Problems to solve:
**1)** List every Bible reference cited in the passage on humility and justice.
**2)** Continue the passage on humility and justice from where it stops.

Document segment:
3. When I defer attention and praise, I gain relationship and trust.
Matthew 5:5 - God blesses those who are humble, for they will inherit the whole earth.
Humility is attractive. Jesus teaches us here that the way up is down. We can climb and claw our way to the top of the ladder, and we'll be standing on the foundation of our own achievements. Or we can humble ourselves and allow God to exalt us (1 Peter 5:6), and we'll be standing on the foundation of God's power, strength, and grace. When we make a mistake on top of the sandy foundation of our own achievements, there's nothing safe to catch us and keep us from our own destruction. But when we make a mistake on top of the solid foundation of God's power, his grace is always there to catch us and keep us from our own destruction.
Practically speaking, I can practice humility by deferring attention and praise to my team and those around me. When I do, I gain the trust and relationship of those who surround me. Could it be the reason your employees, employer, co-workers, or teammates don't trust you or support you is because you never defer attention and praise their way? Living like Jesus requires my humility in the direction of others.
4. When I desire justice, I am aligning my desire with God's desire.
Matthew 5:6 - God blesses those who hunger and thirst for justice, for they will be satisfied.
The word justice here can also be translated righteousness, or to be
made right. When truth or justice is our desire, we will always be satisfied when we win, because it's right and the score is settled. When justice and truth aren't our goal, even our wins haunt us, because the score is never physically settled. But you can be sure that God rights every wrong spiritually, even if we don't see it happening physically. In other words, injustice doesn't exist in the kingdom of heaven, because God, who is king, is just; and his will is always done in his kingdom. So I can know that I'm walking in line with his desire when justice is my aim.

Supplied information:
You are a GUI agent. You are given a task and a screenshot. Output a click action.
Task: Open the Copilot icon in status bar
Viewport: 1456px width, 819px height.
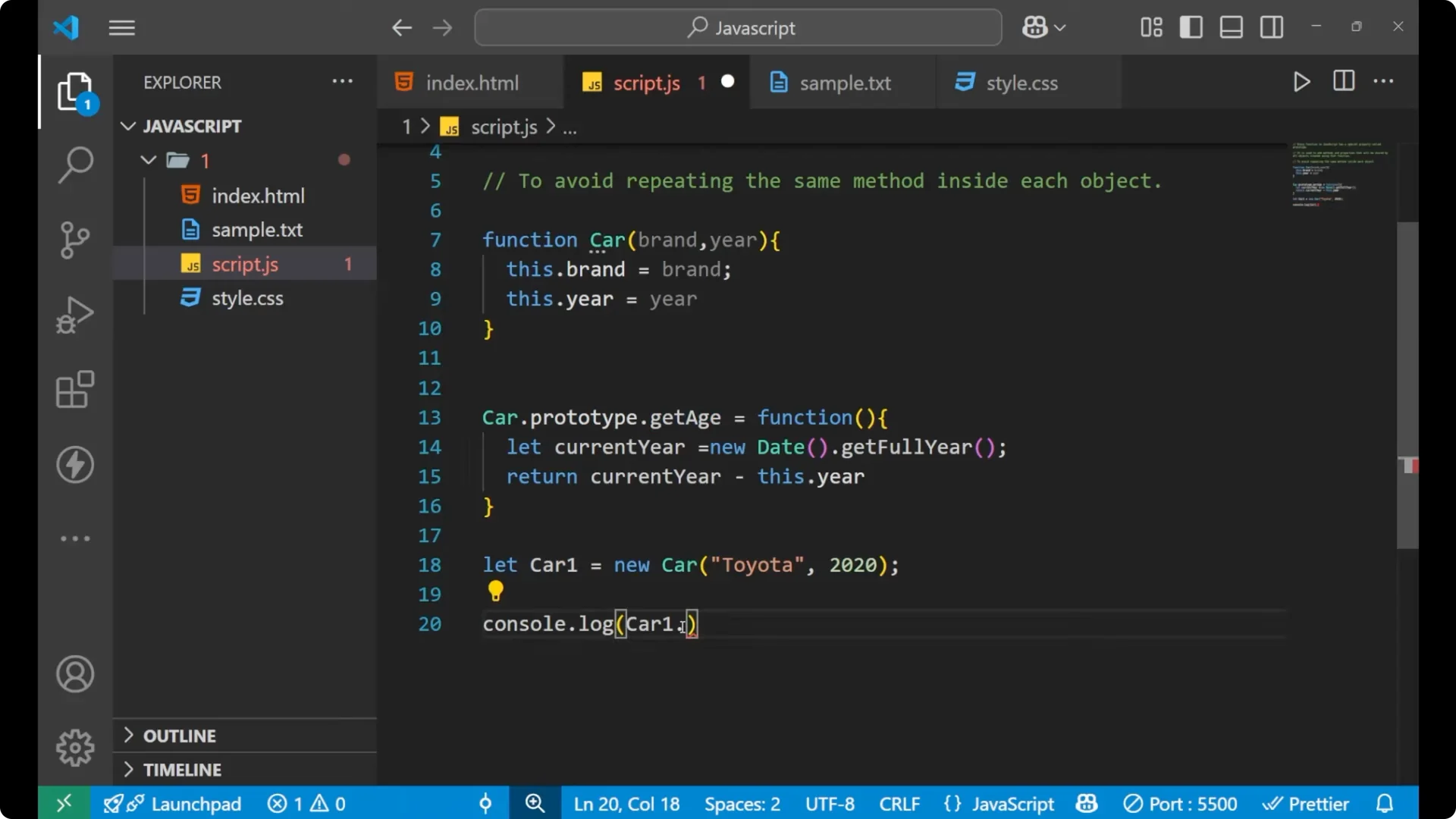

Task-by-task answers:
**1)** Matthew 5:5, 1 Peter 5:6, Matthew 5:6

**2)**
5. When I practice mercy, I open up my soul to receive mercy.
Matthew 5:7 - God blesses those who are merciful, for they will be shown mercy.
This again refers back to the concept, what I give away I make room to receive. Perhaps the greatest testament to what happens when we aren't merciful can be found 13 chapters later in Matthew 18, when Jesus tells the parable of the king who forgave his servant of a large debt, who then wouldn't forgive his own sub-servant of a small debt. In the end, the servant was put in jail for not being willing to pass along the mercy that was show to him. When Jesus teaches the disciples how to pray a few moments later he said, "and forgive us our sins, as we have forgiven those who sin against us" (Matthew 6:12). The idea here is that our horizontal forgiveness should mimic the forgiveness we have received vertically. Perhaps the reason we may not see much mercy in our own lives is because of our unwillingness to be generous with mercy to others.
6. When I live with no strings attached, I am able to see God in humanity.
Matthew 5:8 - God blesses those whose hearts are pure, for they will see God.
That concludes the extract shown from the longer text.